The result obtained from the vibrometer was 12.97 Hz, which gives an error of approximately 0.27 Hz (2.1%) compared to the result obtained using the proposed method, that is, 12.7 Hz. One possible explanation for the error is that the vibrometer was installed near the hinge of the bridge cable as this location was convenient and accessible for hand installation as highlighted by the blue circle in
Figure 6a, while the ROI for the vibration frequency prediction highlighted by the red rectangle in
Figure 6b was significantly higher than the vibrometer installation position to avoid disturbance from passing vehicles and pedestrians in the image.
4. Discussion
Based on the experiments conducted with different excitation sources and different test objects vibrating at different frequencies, the following observations were made on the performance of our method. (1) On average, the proposed method can provide acceptable vibration frequency prediction result and the visualized result can improve understanding of the distribution of the vibration frequencies. (2) Under good experimental condition with adequate and stable lighting, as well as good contrast on the measurement target, the proposed method provides acceptable vibration frequency prediction accuracy without any additional operation.
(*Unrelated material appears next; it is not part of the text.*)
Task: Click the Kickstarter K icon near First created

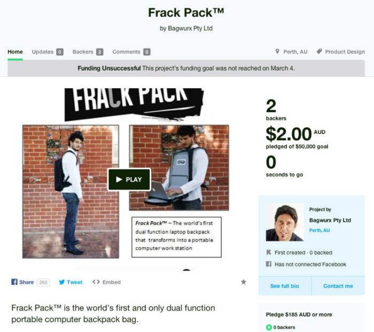Action: (x=269, y=252)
Implementing edge enhancement operation improved the predicted result; furthermore, edge enhancement can significantly improve the usability of the predicted result.
Compared to the conventional image-based method, our method does not explicitly analyze the vibration signal to determine the vibration frequency. It uses a single feed-forward CNN to directly predict the vibration frequency. No extra algorithm, image or signal processing technique is required, which makes for a fast, simple, and easy cross-platform deployment. In addition, the CNN model used in the proposed method was trained with purely artificial data, making this method scalable to other frequency ranges or higher precision.
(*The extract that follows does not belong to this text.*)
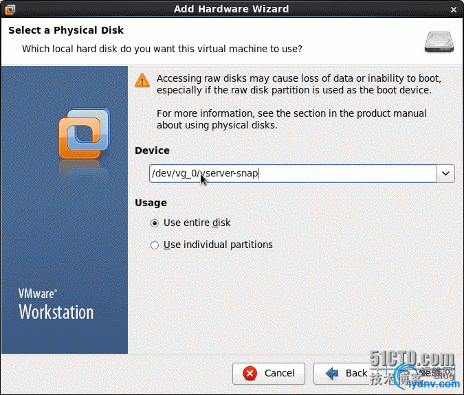Select Use individual partitions radio button
Screen dimensions: 464x395
[155, 245]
This work also has some limitations. The sampling rate of the input video is restricted to the training configuration; a new model must be trained if a different sampling rate of the input video is to be used. Furthermore, only the peak or resonant frequency is estimated, while other frequency components are not determined. The proposed method is vulnerable to variations in the lighting condition, changes in the background of the measurement target, camera shake, and other forms of electric or mechanical noise.
The method proposed in this paper offers some opportunities for future research. Our method does not require signal preprocessing before feeding into the CNN. A proper signal preprocessing procedure such as signal denoising may improve the performance of the proposed method. The dataset is limited in that it was generated by a simple algorithm and only simple noise was added. The use of a better artificial signal generator that emulates real situations and real noise better will further improve the generalization and robustness of the CNN model in a real-world application.
5. Conclusions
In this work, we propose an artificial neural network for vibration frequency prediction. We also propose an optional operation for result enhancement. Experiments were conducted, including verification test, laboratory experiment, and field experiment. A comparison of the results obtained from the proposed method and that of an industrial vibrometer indicates that the proposed method can predict vibration frequency within acceptable error.
The major limitations of this method are that the input video sampling rate is restricted by the trained model, and it cannot estimate all the frequency components of the target. In the future, we will attempt to address these limitations and further research will be conducted focusing on signal preprocessing and dataset preparation for this method.